We found that the SORG femoral neck fracture mortality algorithm, initially trained on a multicenter institutional North American cohort, performed acceptably on an institutional cohort from Israel. International validation studies with transparent reporting are an important step for moving prediction modeling from a single country to a coordinated global effort [36,37,38]. Though many promising clinical prediction models exist to predict mortality in hip fracture patients, the vast majority of them are awaiting external validation [17]. Our study highlights the importance of externally validating a well-developed algorithm in an independent intercontinental cohort. The current iteration of SORG performed with poor to acceptable discrimination on external validation in both 90-day and 2-year mortality. However, labeling systems for discrimination metrics are arbitrary [39]. High discriminatory ability is not directly sufficient to claim a positive potential effect of deploying a prediction model in clinical practice [39]. For clinical purposes, insights derived from a prediction model may go beyond model performance measures. The clinical context should determine what can be considered a reasonable performance looking at the decision threshold. Therefore, assessing the net benefit could serve as an initial assessment of clinical usefulness.

We interpreted the net benefit of the model with visualization in decision curve analyses. For 90-day mortality, the model was well calibrated in predicting patients up to 40% risk (Fig. 2), and the decision curve analysis suggests a threshold of 0.2 (Fig. 3). A threshold of 0.2 means that patients with a probability > 0.2 are classified as ‘positive’ and < 0.2 are classified as ‘negative’. For 2-year mortality, the model slightly underestimates the risk of 2-year mortality with predicted probabilities up to 60%, meaning that observed values may be higher than predicted (Fig. 2). The decision curve analysis shows to provide a net benefit suggested a threshold of 0.45, meaning that patients with a probability > 0.45 are classified as ‘positive’, and < 0.45 are classified as ‘negative’. These findings suggest that the model is being highly accurate in predicting patients at low risk of 90-day mortality, and low to moderate risk of 2-year mortality following femoral neck fracture surgery.

The Israeli cohort showed that a significant lower percentage of their population had comorbidities in comparison to the population included in the North American cohort. Previous studies have sought to explain the high rate of comorbidities in the USA, where nearly half (approximately 45% [40]) of all Americans suffer from at least one chronic disease and this difference can therefore be justified. The prediction model included three comorbidity features (i.e., CHF, hemiplegia and COPD) after feature selection in the development cohort, and although ML can work well at deriving associations and correlations, it cannot determine causation or assess whether those associations make physiologic sense.

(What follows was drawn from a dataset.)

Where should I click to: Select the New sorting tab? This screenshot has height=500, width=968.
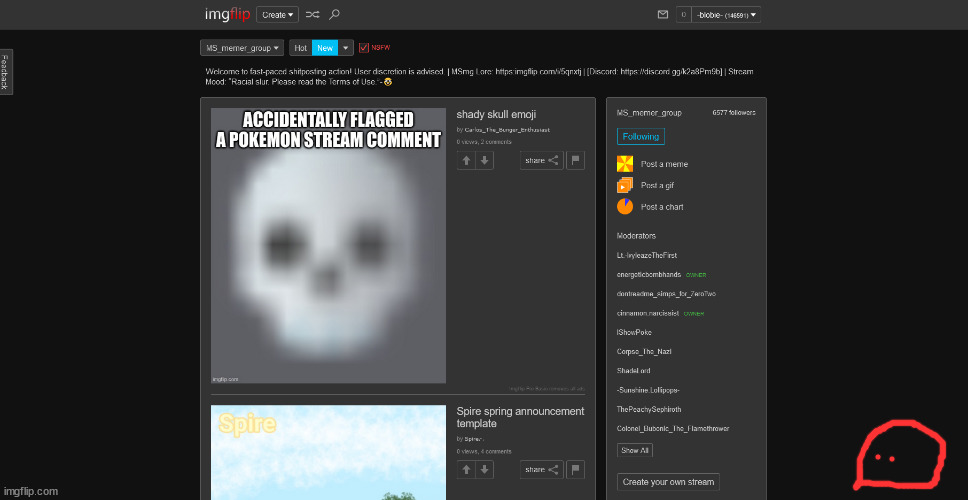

Although this study shows promise in prognostication in patients sustaining a femoral neck fracture, further efforts are needed. The current study solely investigated the mortality risk estimation, future research can focus on investigating additional outcomes such as patient reported outcome measures (e.g., quality of life, symptoms of pain, and need for mobility-aid) or the risk of adverse events (e.g., reoperation). This will lead to a more patient-centered care approach and evaluating the individual patient’s needs. In addition, although patients with a femoral neck fracture are mostly treated surgically, a recent study showed that a shared decision-making process including nonoperative management for a proximal femoral fracture might be a viable option for frail institutionalized patients with limited life expectancy [41, 42].

Conclusion

In conclusion, we have externally validated the SORG femoral neck fracture mortality algorithm, suggesting the transferability of this algorithm to an independent intercontinental population. We demonstrated the clinical utility, with the model being highly accurate in patients at low risk of mortality which may guide shared decision-making. Further studies are needed to evaluate this algorithm in a prospective setting and evaluate its feasibility and efficacy in practice.